■ **Available data**:
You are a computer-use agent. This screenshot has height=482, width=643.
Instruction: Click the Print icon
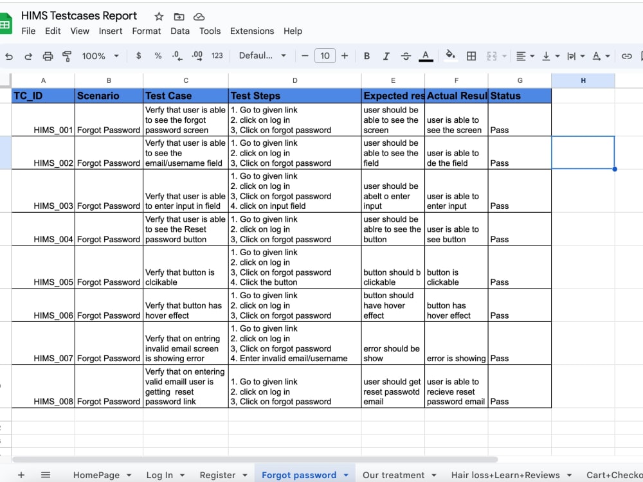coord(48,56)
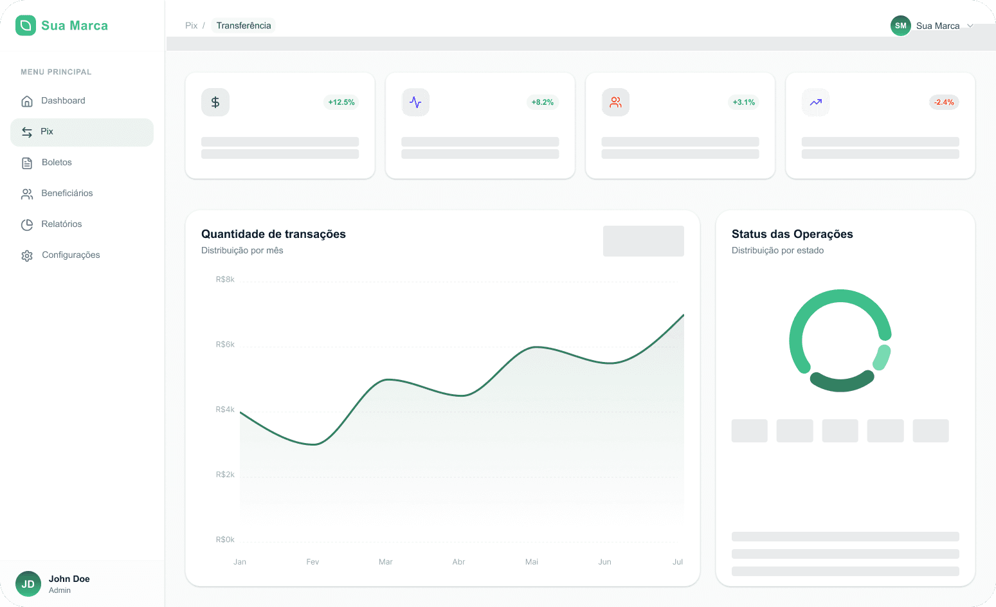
--
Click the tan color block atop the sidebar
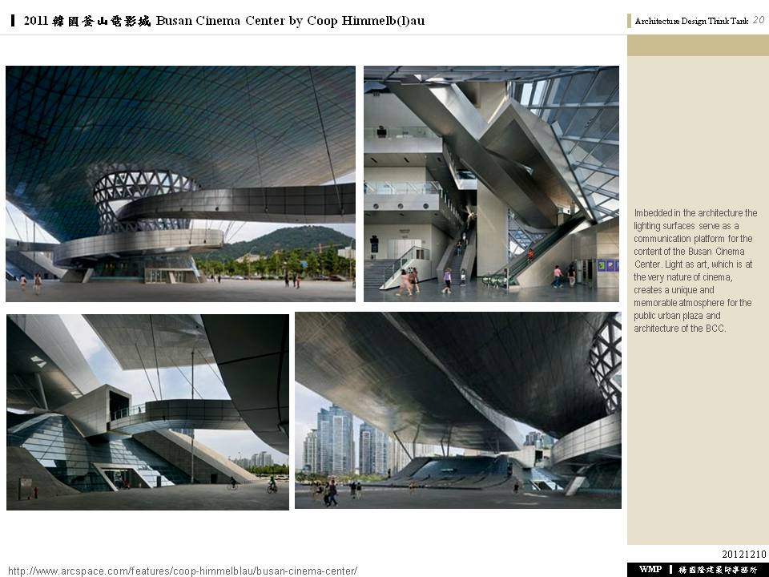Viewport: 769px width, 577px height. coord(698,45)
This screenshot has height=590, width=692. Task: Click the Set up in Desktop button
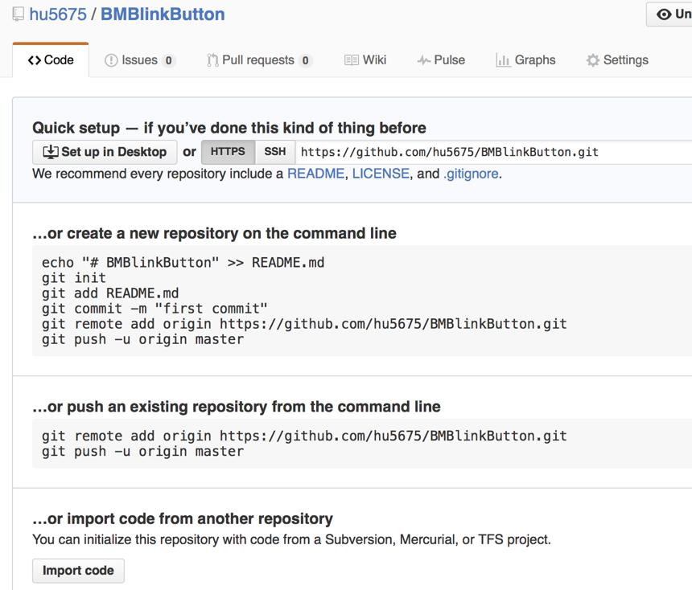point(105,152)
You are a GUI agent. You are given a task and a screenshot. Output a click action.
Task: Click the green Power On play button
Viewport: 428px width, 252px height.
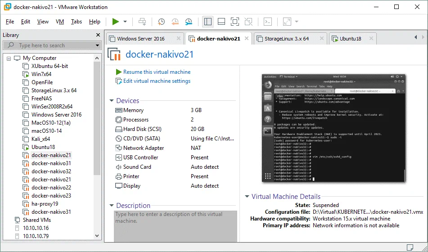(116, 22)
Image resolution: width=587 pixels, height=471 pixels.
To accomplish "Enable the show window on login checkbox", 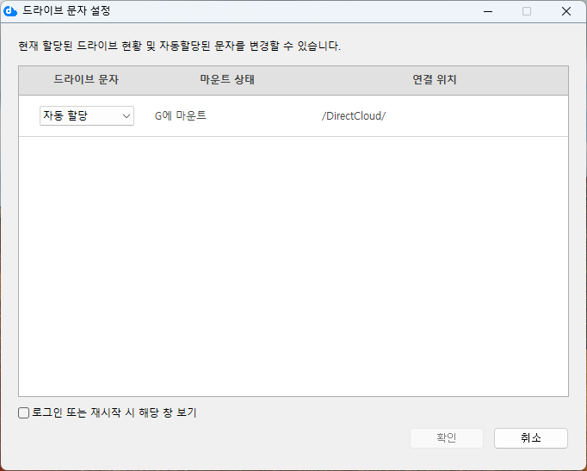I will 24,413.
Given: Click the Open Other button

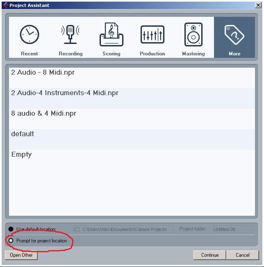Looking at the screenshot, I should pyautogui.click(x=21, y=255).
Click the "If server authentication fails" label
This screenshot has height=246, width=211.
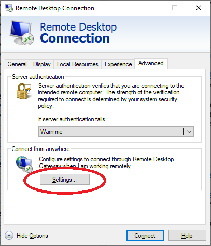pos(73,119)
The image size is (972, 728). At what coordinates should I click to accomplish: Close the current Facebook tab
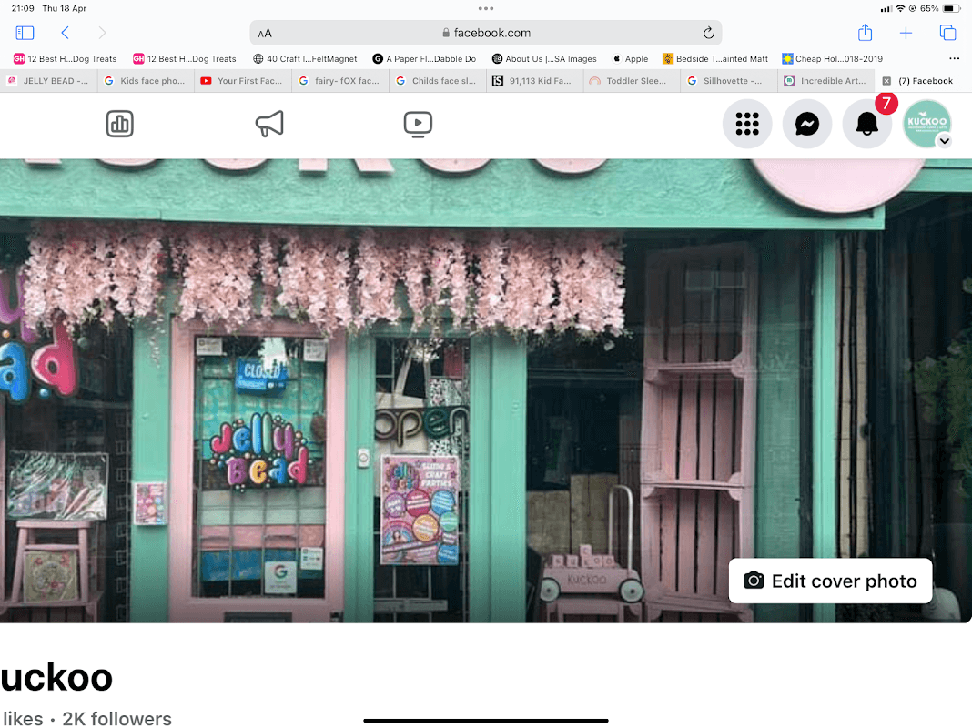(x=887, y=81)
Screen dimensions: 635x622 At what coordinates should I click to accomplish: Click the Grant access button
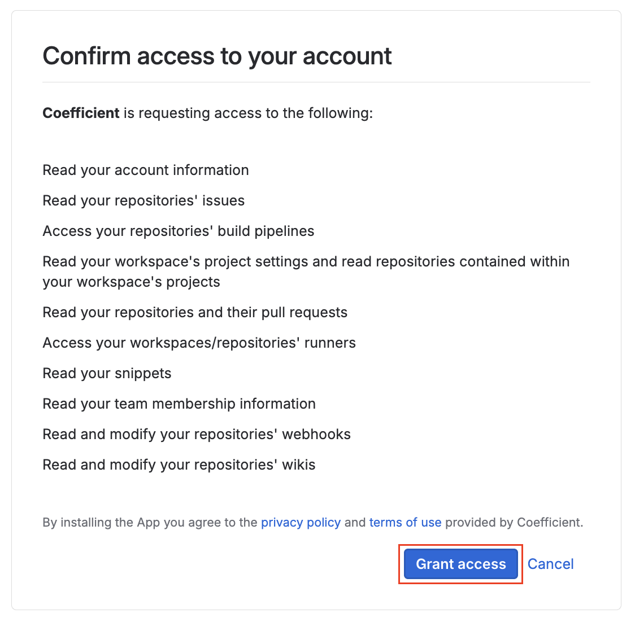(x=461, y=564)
* * *
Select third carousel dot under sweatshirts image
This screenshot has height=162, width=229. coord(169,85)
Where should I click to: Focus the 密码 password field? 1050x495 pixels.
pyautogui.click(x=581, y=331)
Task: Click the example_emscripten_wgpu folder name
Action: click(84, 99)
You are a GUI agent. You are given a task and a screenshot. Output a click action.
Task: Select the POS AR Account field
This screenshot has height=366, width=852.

■ **Task directions**:
Pull out every line of the data above that contains the word "Select", and copy each one unchanged.

■ **Reply**:
Select third carousel dot under sweatshirts image
Task: Select the POS AR Account field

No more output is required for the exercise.